States that benchmark their healthcare cost growth improve transparency, strengthen primary care and boost alternative payment models, according to a new report.
Eight states have implemented or are developing the regulatory and data gathering infrastructure to track annual healthcare cost growth, and more are expected to follow suit. Standardizing how those benchmarks are created and measured could lower the barrier of entry for other states and lift efforts to curb healthcare cost inflation, a new report from Manatt Health found.
"Benchmarking provides regulators and policymakers the tools to do their jobs effectively and has been increasingly used to advance local priorities like primary care and behavioral health," said Kevin McAvey, a director at Manatt and co-author of the report.
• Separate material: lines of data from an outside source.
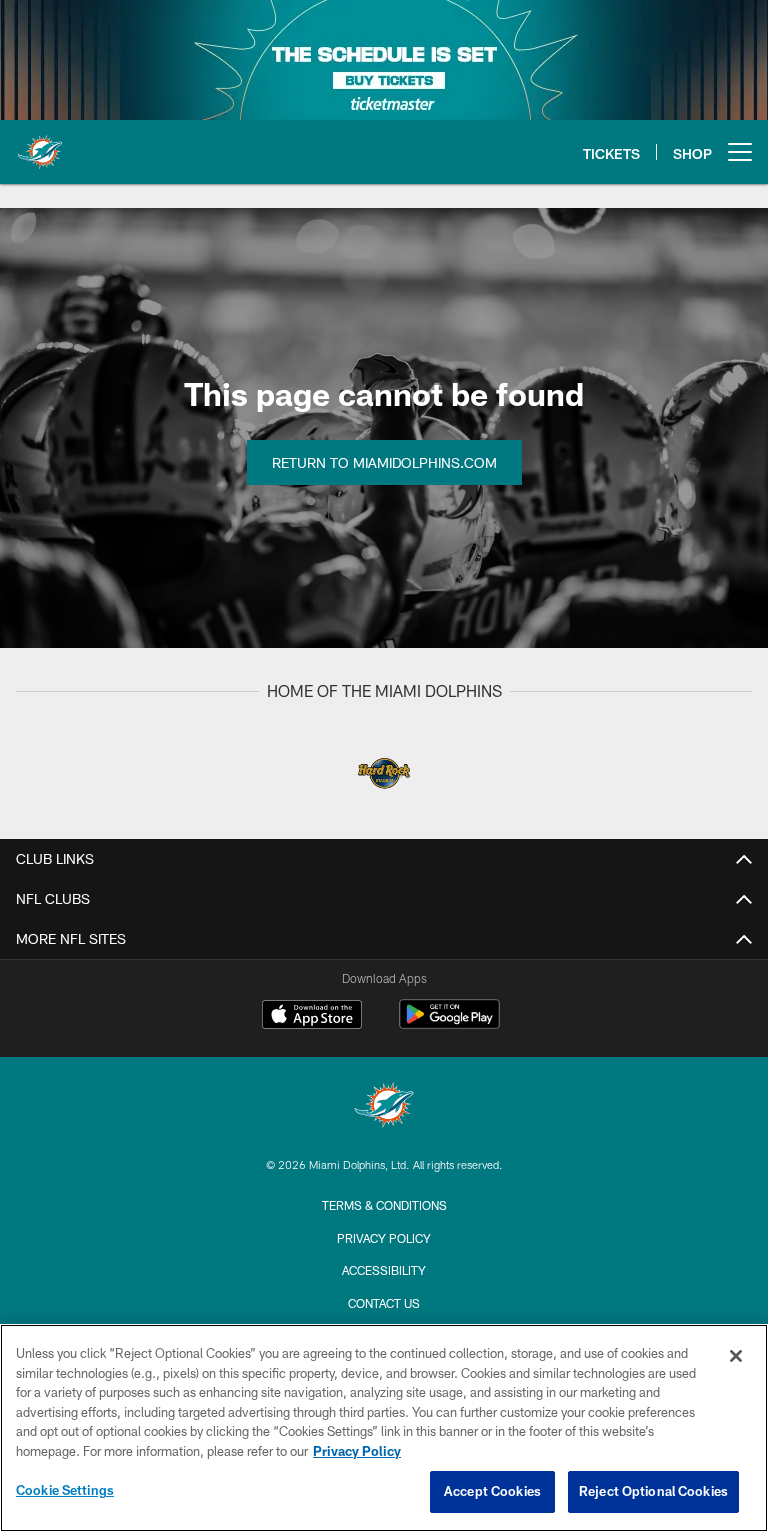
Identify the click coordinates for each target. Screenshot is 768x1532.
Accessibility (384, 1270)
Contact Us (384, 1303)
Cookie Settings (65, 1490)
Some states like Oregon, which emulated Massachusetts' program, have bundled their cost growth benchmark with alternative payment models. Forty of the state's healthcare organizations, including some of Oregon's biggest providers and payers, committed to tying 70% of their payments to capitation and other alternative payment models by 2024.
Benchmarking has also helped states address patients' rising cost-sharing burden, said Joel Ario, a managing director at Manatt and lead author of the report.
"Today, Massachusetts is the leader in this field and Oregon has the second most robust program. But we have a lot of leading states coming along with Connecticut, New Jersey, Nevada and Washington," he said, adding that California is consider benchmarking. "There is clearly an emerging pattern to look at this benchmarking program."
States, sometimes through legislation or an executive order, collect data from stakeholders to set an annual cost growth target. Some healthcare organizations will fall below or above the target, depending on their market and system. States typically lower the benchmark over time.
Organizations that consistently exceed the benchmark may receive performance improvement plans and could be fined. In Massachusetts, providers urged to the Health Policy Commission to increase the benchmark in light of the COVID-19 pandemic. But the commissioners voted to hold it at 3.1% and indicated that they would crack down on those that consistently exceed the benchmark.
The early 2021 data also showed that hospitals have tried to offset their COVID-19-related losses by increasing prices, which can have a cascading effect. Employers and employees have to pay more into the healthcare system, which can limit healthcare benefit packages, wage increases and promotions.